A column by Doug Cameron in today’s (June 20, 2007) Financial Times (”Animal plan incites pork-barrel politics“) provides more evidence (as if any were needed) that energy politics in the nation’s capital are driven by pork (legal plunder) and anti-fossil fuel demagoguery.
A provision in the 2005 Energy Policy Act provides a $1-a-gallon tax credit for production of biodiesel fuel. Most lawmakers expected biodiesel to be made from vegetable oil, generating profits (at taxpayer expense) for farmers. But lo, other clever people figured out how to cash in. Oil giant Conoco-Phillips teamed up with poultry giant Tyson Foods to make biodiesel from animal fats.

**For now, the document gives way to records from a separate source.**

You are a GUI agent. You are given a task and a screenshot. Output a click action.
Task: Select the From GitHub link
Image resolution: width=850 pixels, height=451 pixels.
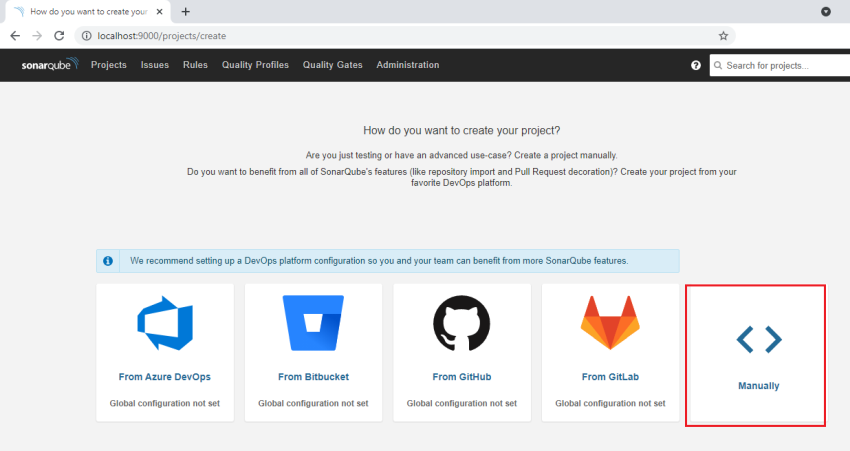(462, 377)
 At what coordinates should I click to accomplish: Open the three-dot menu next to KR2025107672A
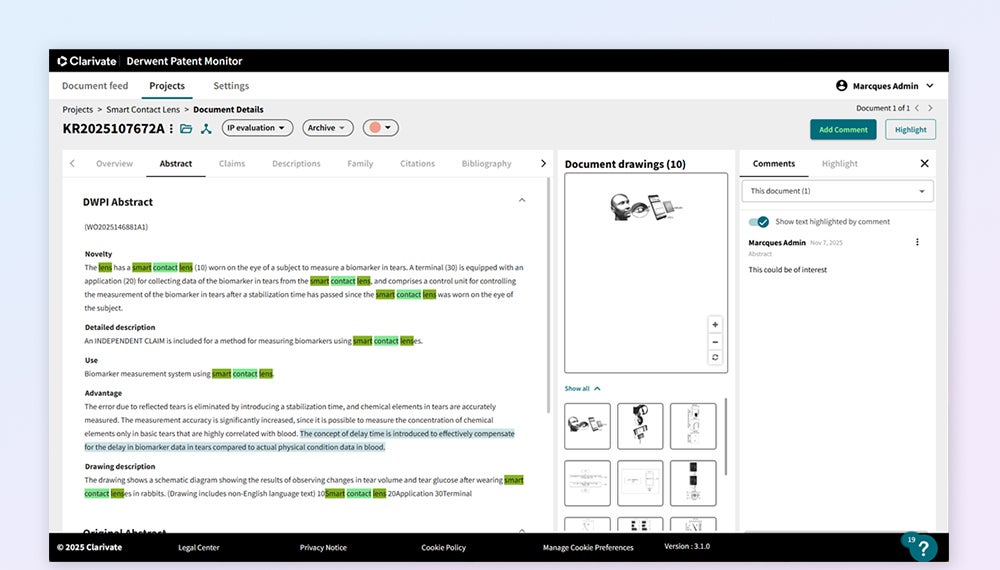pos(171,128)
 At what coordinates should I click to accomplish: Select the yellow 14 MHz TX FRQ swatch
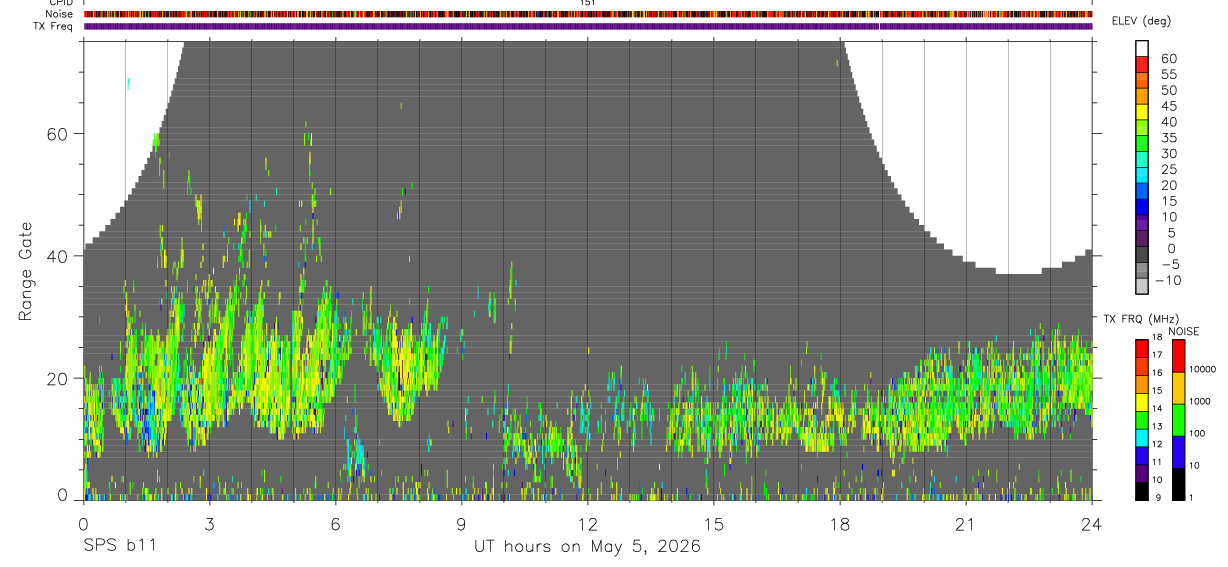(1142, 402)
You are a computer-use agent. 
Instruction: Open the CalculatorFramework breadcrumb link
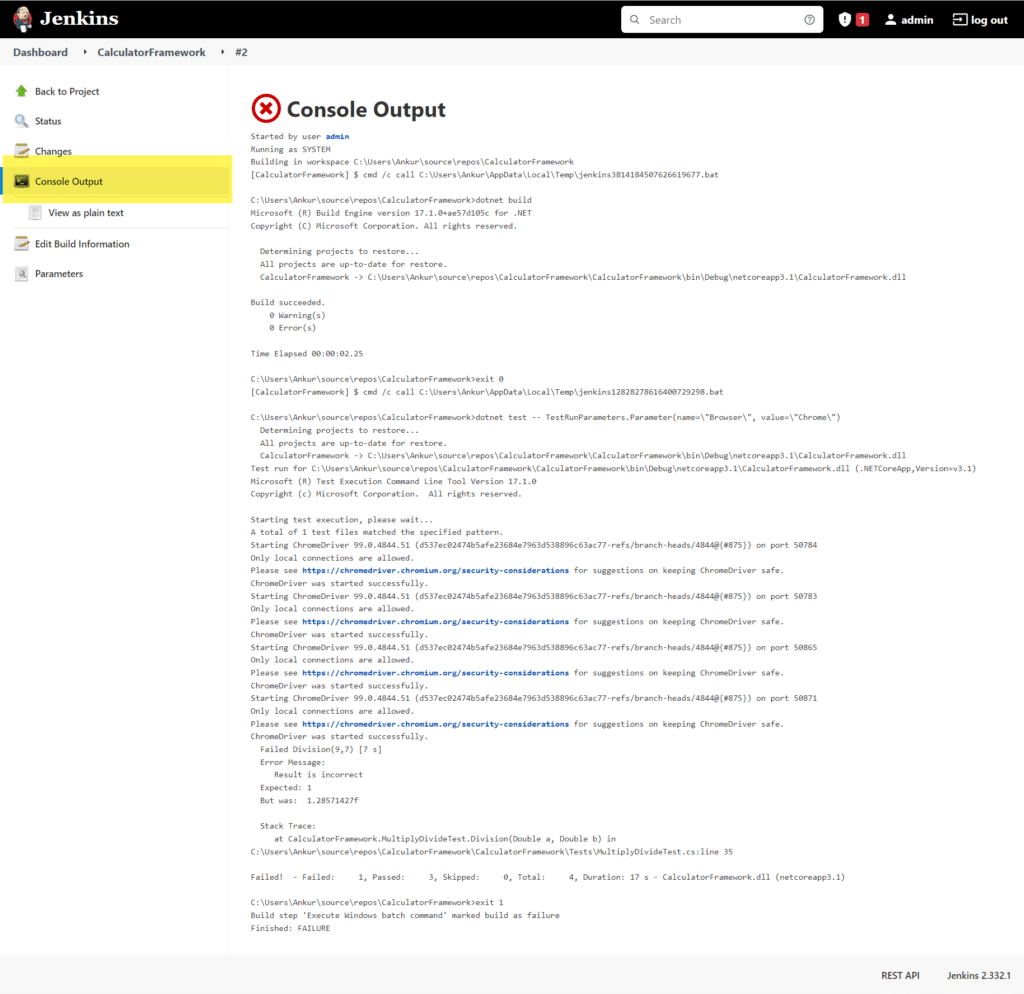tap(152, 52)
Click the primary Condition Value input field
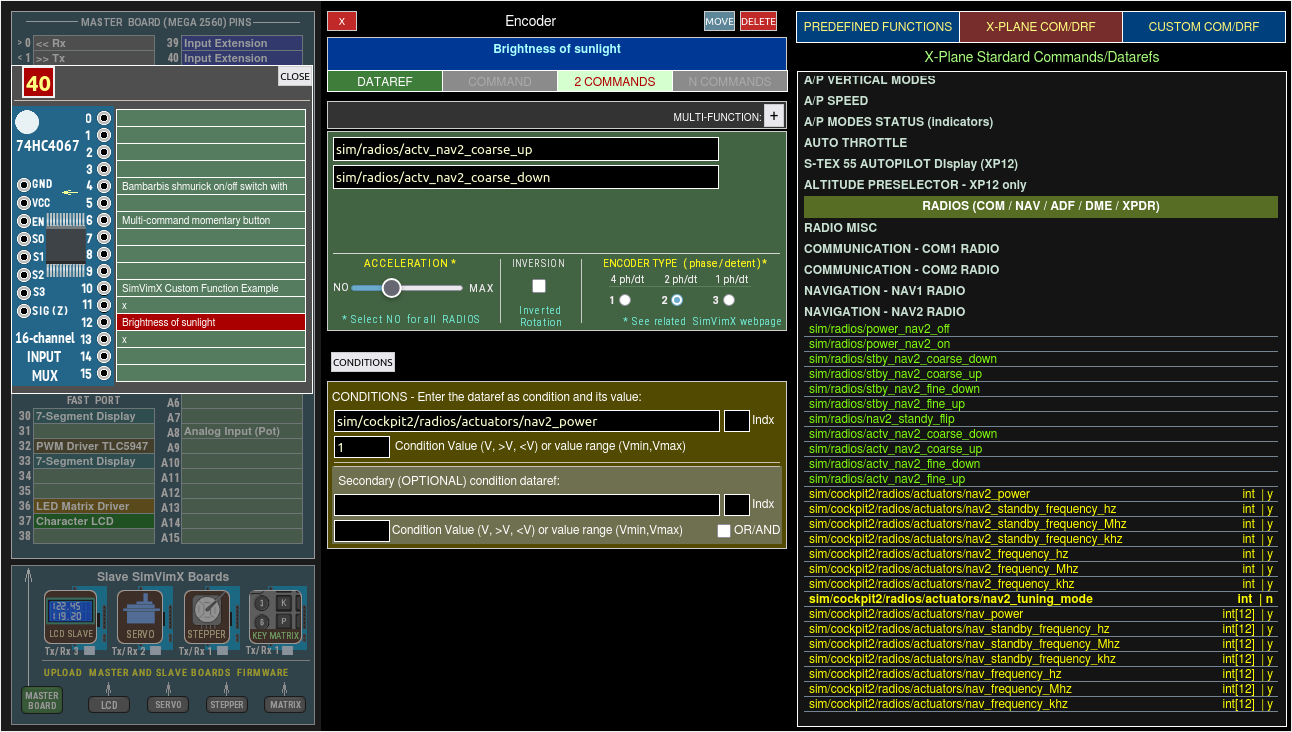This screenshot has height=732, width=1292. point(362,447)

A veritable food fight has broken out:
The [Conoco-Tyson] plan has managed to upset just about everyone but its backers. Animal rights activists claim it would push more cows towards Tyson’s abattoirs. The National Biodiesel Board argues that the entry of oil groups such as Conoco would spell doom for dozens of small producers. Even the Soap and Detergent Association has weighed in, saying that the diversion of its core feedstock could make the industry extinct.
“The subsidies have created demand for something [animal fat] that wouldn’t have been there,” said an economist quoted in the article. Say it ain’t so, Joe, say it ain’t so!
Of course, what the economist said about chicken and cow grease, goes in spades for ethanol itself. Without “a 51-cents-a-gallon ethanol subsidy, as well as assorted state benefits and 54-cents-a-gallon import tariffs,” there would be little demand for ethanol and no national market for it.